Material shown -

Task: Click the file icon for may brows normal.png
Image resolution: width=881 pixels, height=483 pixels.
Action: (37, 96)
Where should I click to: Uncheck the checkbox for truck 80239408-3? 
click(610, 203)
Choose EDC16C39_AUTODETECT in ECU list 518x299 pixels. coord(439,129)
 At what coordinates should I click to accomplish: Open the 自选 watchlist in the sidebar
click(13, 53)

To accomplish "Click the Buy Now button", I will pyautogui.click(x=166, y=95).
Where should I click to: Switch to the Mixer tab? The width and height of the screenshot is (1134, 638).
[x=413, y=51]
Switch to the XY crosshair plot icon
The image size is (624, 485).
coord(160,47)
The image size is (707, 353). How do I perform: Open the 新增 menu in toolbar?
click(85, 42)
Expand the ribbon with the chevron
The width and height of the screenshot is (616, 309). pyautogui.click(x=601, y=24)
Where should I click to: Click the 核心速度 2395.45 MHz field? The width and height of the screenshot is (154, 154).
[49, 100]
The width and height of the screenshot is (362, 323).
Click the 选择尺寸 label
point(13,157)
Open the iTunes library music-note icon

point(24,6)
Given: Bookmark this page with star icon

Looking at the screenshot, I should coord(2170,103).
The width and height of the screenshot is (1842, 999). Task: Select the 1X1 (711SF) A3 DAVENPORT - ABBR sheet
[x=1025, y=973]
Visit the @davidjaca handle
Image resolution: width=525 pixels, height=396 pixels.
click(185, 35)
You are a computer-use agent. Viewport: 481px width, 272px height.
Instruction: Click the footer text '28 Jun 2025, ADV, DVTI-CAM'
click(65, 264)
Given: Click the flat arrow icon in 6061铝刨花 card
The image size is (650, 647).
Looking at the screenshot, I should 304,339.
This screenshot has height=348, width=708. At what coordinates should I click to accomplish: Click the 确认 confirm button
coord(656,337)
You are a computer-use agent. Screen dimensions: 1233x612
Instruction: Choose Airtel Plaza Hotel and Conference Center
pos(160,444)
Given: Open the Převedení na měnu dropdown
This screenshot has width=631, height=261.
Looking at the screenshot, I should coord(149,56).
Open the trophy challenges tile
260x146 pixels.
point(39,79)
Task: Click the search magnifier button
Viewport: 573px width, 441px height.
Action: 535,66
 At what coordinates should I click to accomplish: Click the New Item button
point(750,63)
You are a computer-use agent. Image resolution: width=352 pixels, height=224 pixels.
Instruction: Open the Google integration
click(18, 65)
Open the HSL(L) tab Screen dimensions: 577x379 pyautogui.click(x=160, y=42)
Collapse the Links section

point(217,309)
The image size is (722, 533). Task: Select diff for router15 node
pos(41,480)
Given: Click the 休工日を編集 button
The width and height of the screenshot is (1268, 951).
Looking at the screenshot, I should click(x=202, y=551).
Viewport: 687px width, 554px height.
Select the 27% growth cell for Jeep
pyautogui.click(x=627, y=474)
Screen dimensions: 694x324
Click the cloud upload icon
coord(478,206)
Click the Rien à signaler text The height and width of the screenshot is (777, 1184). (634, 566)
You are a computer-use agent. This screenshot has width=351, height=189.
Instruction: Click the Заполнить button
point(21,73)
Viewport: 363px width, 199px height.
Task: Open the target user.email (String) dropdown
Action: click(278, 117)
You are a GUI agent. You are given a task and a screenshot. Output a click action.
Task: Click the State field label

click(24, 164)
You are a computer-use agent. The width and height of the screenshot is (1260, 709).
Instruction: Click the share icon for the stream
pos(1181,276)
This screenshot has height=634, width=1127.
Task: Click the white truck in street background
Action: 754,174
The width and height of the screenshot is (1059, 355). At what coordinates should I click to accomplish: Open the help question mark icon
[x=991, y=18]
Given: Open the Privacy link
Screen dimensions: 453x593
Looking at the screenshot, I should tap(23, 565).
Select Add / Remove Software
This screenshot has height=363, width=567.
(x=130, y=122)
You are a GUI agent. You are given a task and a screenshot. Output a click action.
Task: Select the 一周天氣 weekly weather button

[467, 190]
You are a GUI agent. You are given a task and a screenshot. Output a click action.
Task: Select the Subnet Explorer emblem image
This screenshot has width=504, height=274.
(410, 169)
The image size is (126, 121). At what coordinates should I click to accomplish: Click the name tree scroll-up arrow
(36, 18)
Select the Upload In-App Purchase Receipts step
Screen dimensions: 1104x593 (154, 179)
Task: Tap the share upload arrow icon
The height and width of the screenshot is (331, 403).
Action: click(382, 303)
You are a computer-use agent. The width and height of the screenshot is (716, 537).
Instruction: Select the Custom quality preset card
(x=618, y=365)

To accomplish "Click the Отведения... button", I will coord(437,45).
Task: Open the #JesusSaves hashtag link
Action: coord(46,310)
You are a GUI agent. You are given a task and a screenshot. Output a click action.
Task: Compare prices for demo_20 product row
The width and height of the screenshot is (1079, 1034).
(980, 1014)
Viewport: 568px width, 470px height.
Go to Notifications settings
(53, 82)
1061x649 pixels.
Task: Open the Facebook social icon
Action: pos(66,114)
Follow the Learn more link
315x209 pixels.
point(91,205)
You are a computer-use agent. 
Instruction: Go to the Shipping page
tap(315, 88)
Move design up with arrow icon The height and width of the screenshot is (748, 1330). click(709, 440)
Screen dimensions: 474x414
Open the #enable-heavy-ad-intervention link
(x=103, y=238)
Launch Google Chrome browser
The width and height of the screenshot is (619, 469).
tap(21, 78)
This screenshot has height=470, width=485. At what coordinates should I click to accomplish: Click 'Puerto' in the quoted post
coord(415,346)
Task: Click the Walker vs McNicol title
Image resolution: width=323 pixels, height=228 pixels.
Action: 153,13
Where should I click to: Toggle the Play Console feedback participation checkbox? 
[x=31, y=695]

What the exercise asks -
Convert all of the data above into a numbered list with one line per item, omitting the blank lines.

Written reply -
1. Task: Click the file icon for may brows normal.png
2. Image resolution: width=881 pixels, height=483 pixels.
3. Action: (37, 96)
4. Where should I click to: Uncheck the checkbox for truck 80239408-3? 
5. click(610, 203)
6. Choose EDC16C39_AUTODETECT in ECU list 518x299 pixels. coord(439,129)
7.  At what coordinates should I click to accomplish: Open the 自选 watchlist in the sidebar
8. click(13, 53)
9. To accomplish "Click the Buy Now button", I will pyautogui.click(x=166, y=95).
10. Where should I click to: Switch to the Mixer tab? The width and height of the screenshot is (1134, 638).
11. [x=413, y=51]
12. Switch to the XY crosshair plot icon
13. The image size is (624, 485).
14. coord(160,47)
15. The image size is (707, 353). How do I perform: Open the 新增 menu in toolbar?
16. click(85, 42)
17. Expand the ribbon with the chevron
18. The width and height of the screenshot is (616, 309). pyautogui.click(x=601, y=24)
19. Where should I click to: Click the 核心速度 2395.45 MHz field? The width and height of the screenshot is (154, 154).
20. [49, 100]
21. The width and height of the screenshot is (362, 323).
22. Click the 选择尺寸 label
23. point(13,157)
24. Open the iTunes library music-note icon
25. point(24,6)
26. Given: Bookmark this page with star icon
27. Looking at the screenshot, I should coord(2170,103).
28. The width and height of the screenshot is (1842, 999). Task: Select the 1X1 (711SF) A3 DAVENPORT - ABBR sheet
29. [x=1025, y=973]
30. Visit the @davidjaca handle
31. Image resolution: width=525 pixels, height=396 pixels.
32. click(185, 35)
33. You are a computer-use agent. Viewport: 481px width, 272px height.
34. Instruction: Click the footer text '28 Jun 2025, ADV, DVTI-CAM'
35. click(65, 264)
36. Given: Click the flat arrow icon in 6061铝刨花 card
37. The image size is (650, 647).
38. Looking at the screenshot, I should 304,339.
39. This screenshot has height=348, width=708. At what coordinates should I click to accomplish: Click the 确认 confirm button
40. coord(656,337)
41. You are a computer-use agent. Screen dimensions: 1233x612
42. Instruction: Choose Airtel Plaza Hotel and Conference Center
43. pos(160,444)
44. Given: Open the Převedení na měnu dropdown
45. This screenshot has width=631, height=261.
46. Looking at the screenshot, I should coord(149,56).
47. Open the trophy challenges tile
48. 260x146 pixels.
49. point(39,79)
50. Task: Click the search magnifier button
51. Viewport: 573px width, 441px height.
52. Action: 535,66
53.  At what coordinates should I click to accomplish: Click the New Item button
54. point(750,63)
55. You are a computer-use agent. Image resolution: width=352 pixels, height=224 pixels.
56. Instruction: Open the Google integration
57. click(18, 65)
58. Open the HSL(L) tab Screen dimensions: 577x379 pyautogui.click(x=160, y=42)
59. Collapse the Links section
60. point(217,309)
61. The image size is (722, 533). Task: Select diff for router15 node
62. pos(41,480)
63. Given: Click the 休工日を編集 button
64. The width and height of the screenshot is (1268, 951).
65. Looking at the screenshot, I should click(x=202, y=551).
66. Viewport: 687px width, 554px height.
67. Select the 27% growth cell for Jeep
68. pyautogui.click(x=627, y=474)
69. Screen dimensions: 694x324
70. Click the cloud upload icon
71. coord(478,206)
72. Click the Rien à signaler text The height and width of the screenshot is (777, 1184). (634, 566)
73. You are a computer-use agent. This screenshot has width=351, height=189.
74. Instruction: Click the Заполнить button
75. point(21,73)
76. Viewport: 363px width, 199px height.
77. Task: Open the target user.email (String) dropdown
78. Action: click(278, 117)
79. You are a GUI agent. You are given a task and a screenshot. Output a click action.
80. Task: Click the State field label
81. click(24, 164)
82. You are a computer-use agent. The width and height of the screenshot is (1260, 709).
83. Instruction: Click the share icon for the stream
84. pos(1181,276)
85. This screenshot has height=634, width=1127.
86. Task: Click the white truck in street background
87. Action: 754,174
88. The width and height of the screenshot is (1059, 355). At what coordinates should I click to accomplish: Open the help question mark icon
89. [x=991, y=18]
90. Given: Open the Privacy link
91. Screen dimensions: 453x593
92. Looking at the screenshot, I should tap(23, 565).
93. Select Add / Remove Software
94. This screenshot has height=363, width=567.
95. (x=130, y=122)
96. You are a GUI agent. You are given a task and a screenshot. Output a click action.
97. Task: Select the 一周天氣 weekly weather button
98. [467, 190]
99. You are a GUI agent. You are given a task and a screenshot. Output a click action.
100. Task: Select the Subnet Explorer emblem image
101. This screenshot has width=504, height=274.
102. (410, 169)
103. The image size is (126, 121). At what coordinates should I click to accomplish: Click the name tree scroll-up arrow
104. (36, 18)
105. Select the Upload In-App Purchase Receipts step
106. Screen dimensions: 1104x593 (154, 179)
107. Task: Tap the share upload arrow icon
108. The height and width of the screenshot is (331, 403).
109. Action: click(382, 303)
110. You are a computer-use agent. The width and height of the screenshot is (716, 537).
111. Instruction: Select the Custom quality preset card
112. (x=618, y=365)
113. To accomplish "Click the Отведения... button", I will coord(437,45).
114. Task: Open the #JesusSaves hashtag link
115. Action: coord(46,310)
116. You are a GUI agent. You are given a task and a screenshot. Output a click action.
117. Task: Compare prices for demo_20 product row
118. The width and height of the screenshot is (1079, 1034).
119. (980, 1014)
120. Viewport: 568px width, 470px height.
121. Go to Notifications settings
122. (53, 82)
123. 1061x649 pixels.
124. Task: Open the Facebook social icon
125. Action: pos(66,114)
126. Follow the Learn more link
127. 315x209 pixels.
128. point(91,205)
129. You are a computer-use agent. 
130. Instruction: Go to the Shipping page
131. tap(315, 88)
132. Move design up with arrow icon The height and width of the screenshot is (748, 1330). click(709, 440)
133. Screen dimensions: 474x414
134. Open the #enable-heavy-ad-intervention link
135. (x=103, y=238)
136. Launch Google Chrome browser
137. The width and height of the screenshot is (619, 469).
138. tap(21, 78)
139. This screenshot has height=470, width=485. At what coordinates should I click to accomplish: Click 'Puerto' in the quoted post
140. coord(415,346)
141. Task: Click the Walker vs McNicol title
142. Image resolution: width=323 pixels, height=228 pixels.
143. Action: 153,13
144. Where should I click to: Toggle the Play Console feedback participation checkbox? 
145. [x=31, y=695]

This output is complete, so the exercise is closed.